## Data for processing
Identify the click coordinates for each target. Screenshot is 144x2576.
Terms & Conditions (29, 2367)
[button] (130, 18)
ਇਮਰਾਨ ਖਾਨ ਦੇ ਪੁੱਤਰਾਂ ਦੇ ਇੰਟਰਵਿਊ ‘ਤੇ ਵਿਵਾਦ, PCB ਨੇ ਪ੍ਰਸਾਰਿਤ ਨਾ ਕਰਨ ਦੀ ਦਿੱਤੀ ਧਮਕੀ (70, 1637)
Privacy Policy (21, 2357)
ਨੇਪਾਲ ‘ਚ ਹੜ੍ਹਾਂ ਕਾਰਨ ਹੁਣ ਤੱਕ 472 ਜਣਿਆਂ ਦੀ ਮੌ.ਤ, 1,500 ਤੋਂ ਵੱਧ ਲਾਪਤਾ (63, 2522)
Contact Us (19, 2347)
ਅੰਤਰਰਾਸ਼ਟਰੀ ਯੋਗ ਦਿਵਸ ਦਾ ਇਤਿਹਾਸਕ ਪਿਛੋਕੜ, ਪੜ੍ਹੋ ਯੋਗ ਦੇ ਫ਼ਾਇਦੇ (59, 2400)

## The exercise
Turn all of the lines above into a numbered list, leaving out any blank lines.

## Response to the exercise
1. Identify the click coordinates for each target. Screenshot is 144x2576.
2. Terms & Conditions (29, 2367)
3. [button] (130, 18)
4. ਇਮਰਾਨ ਖਾਨ ਦੇ ਪੁੱਤਰਾਂ ਦੇ ਇੰਟਰਵਿਊ ‘ਤੇ ਵਿਵਾਦ, PCB ਨੇ ਪ੍ਰਸਾਰਿਤ ਨਾ ਕਰਨ ਦੀ ਦਿੱਤੀ ਧਮਕੀ (70, 1637)
5. Privacy Policy (21, 2357)
6. ਨੇਪਾਲ ‘ਚ ਹੜ੍ਹਾਂ ਕਾਰਨ ਹੁਣ ਤੱਕ 472 ਜਣਿਆਂ ਦੀ ਮੌ.ਤ, 1,500 ਤੋਂ ਵੱਧ ਲਾਪਤਾ (63, 2522)
7. Contact Us (19, 2347)
8. ਅੰਤਰਰਾਸ਼ਟਰੀ ਯੋਗ ਦਿਵਸ ਦਾ ਇਤਿਹਾਸਕ ਪਿਛੋਕੜ, ਪੜ੍ਹੋ ਯੋਗ ਦੇ ਫ਼ਾਇਦੇ (59, 2400)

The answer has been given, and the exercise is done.